I say add that one to the list of historical blips in Uncle Sam's grandiose global leadership narrative. You're setting the bar awfully low when the standard for moral comparison is Ausweicz.
Bill from Saginaw
Sioux Rose
ERROLL: I was friendly with John's sister and was curious of the year of publication of the "magnum opus" you recommend? I met John once at a family gathering and he was a very quiet, strange, distant man.
Sioux Rose
Prados's book, Vietnam: The History of an Unwinnable War, 1945-1975, is a fairly new book which came out just a few months ago. I am about half way through and find it to be one of the most comprehensive books in regards to the Vietnam war both from the perspective of the United States and how things unfolded inside the country of Vietnam. Unfortunately, it has only received negative reviews on amazon as it appears that the reviewers still cling to the misguided belief that the war that the U.S. conducted in Vietnam was somehow "winnable."

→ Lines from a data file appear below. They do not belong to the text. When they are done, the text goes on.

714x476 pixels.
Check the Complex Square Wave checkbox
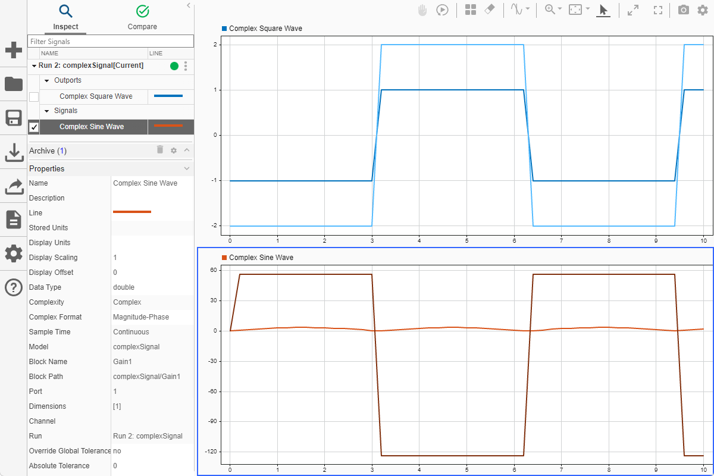pyautogui.click(x=34, y=97)
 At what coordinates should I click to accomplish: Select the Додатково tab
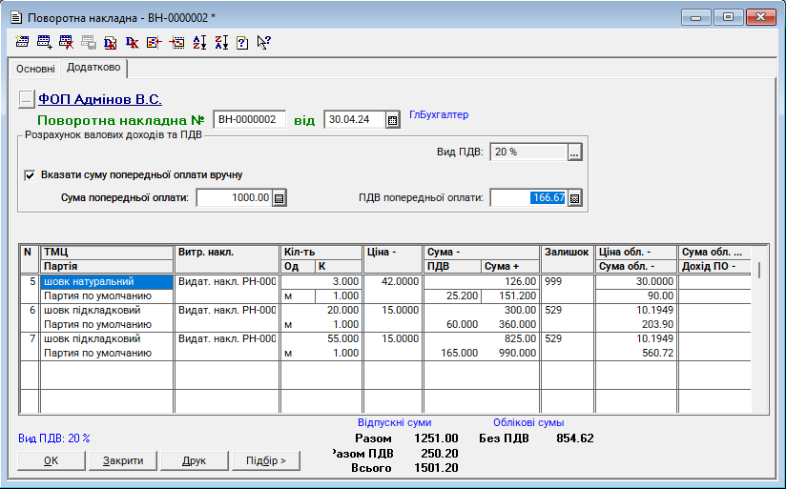pos(93,69)
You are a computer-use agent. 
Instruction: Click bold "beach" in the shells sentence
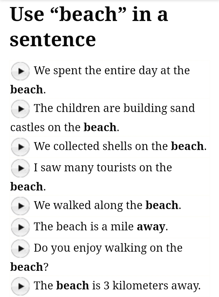187,146
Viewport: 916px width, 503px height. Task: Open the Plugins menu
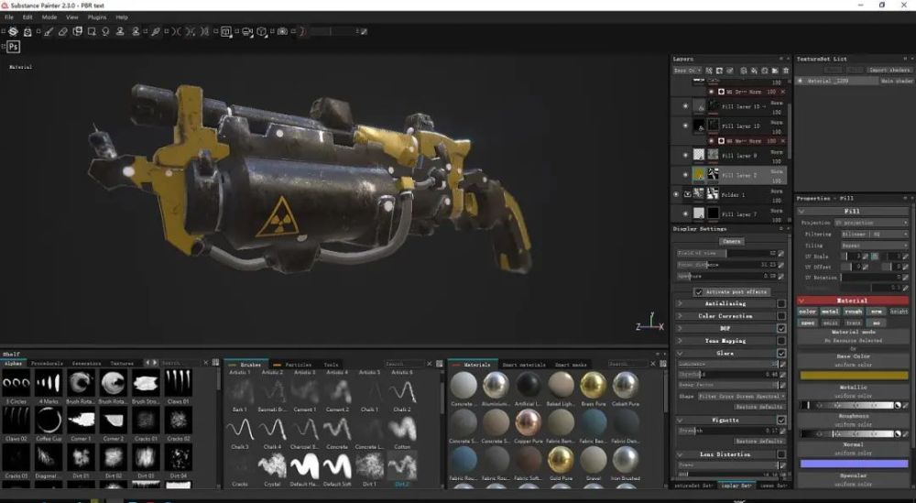coord(97,16)
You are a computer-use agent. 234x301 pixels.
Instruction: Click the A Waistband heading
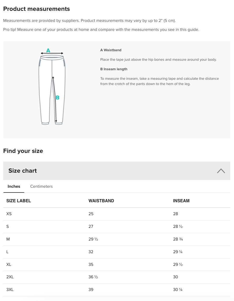tap(111, 50)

"In its classic formulation, the central theme of the American Century has been one of righteousness overcoming evil. The United States (above all the U.S. military) made that triumph possible."
What worries me is: What will become of the U.S. military with the death of this 'American Century'?
No, I'm afraid the end of American Exceptionalism will be bloody.
The U.S. American military will be reduced to a mere shadow of it's former self and my guess is that the Afghanistan gambit is designed for the sole purpose of eviscerating the current military. The only way to avoid a truly bloody end is to allow a break-up of the current U.S.
"The American way of life is non-negotiable." --P42Bush
"We will not apologize for our way of life."--P44Obama
America is still in deep denial.
Never say never.
They may eat those words, yet!
Clinton was P42. HW Bush was P41 and W Bush P43. Otherwise, the Big O wouldn't be P44.
q
When it came to defeating the Third Reich, the Soviets bore by far the preponderant burden, sustaining 65% of all Allied deaths in World War II.
Even though WWII seems ancient history to many Americans, it is always important to remember that Nazi Germany lost the war in the Soviet Union. Eight out of ten Germans killed in the war died in the S.U. The defeat at Stalingrad, early in 1943, and the effective end of the U-boat war a few months later in May finished off the Nazis. By June 6, 1944 it really was effectively over. D-Day was not the great turning point of the war in Europe. Stalingrad was.
Mordechai, You nailed it!
And meanwhile, in the Pacific theatre, don't leave out the significance of the Battle of Midway. If the Japanese had sunk the remaining US carriers rather than Yammamato losing four of his own, the whole course and resolution of World War II in Asia could have been starkly different.
Sometimes history does turn on a dime, and then that's all she wrote.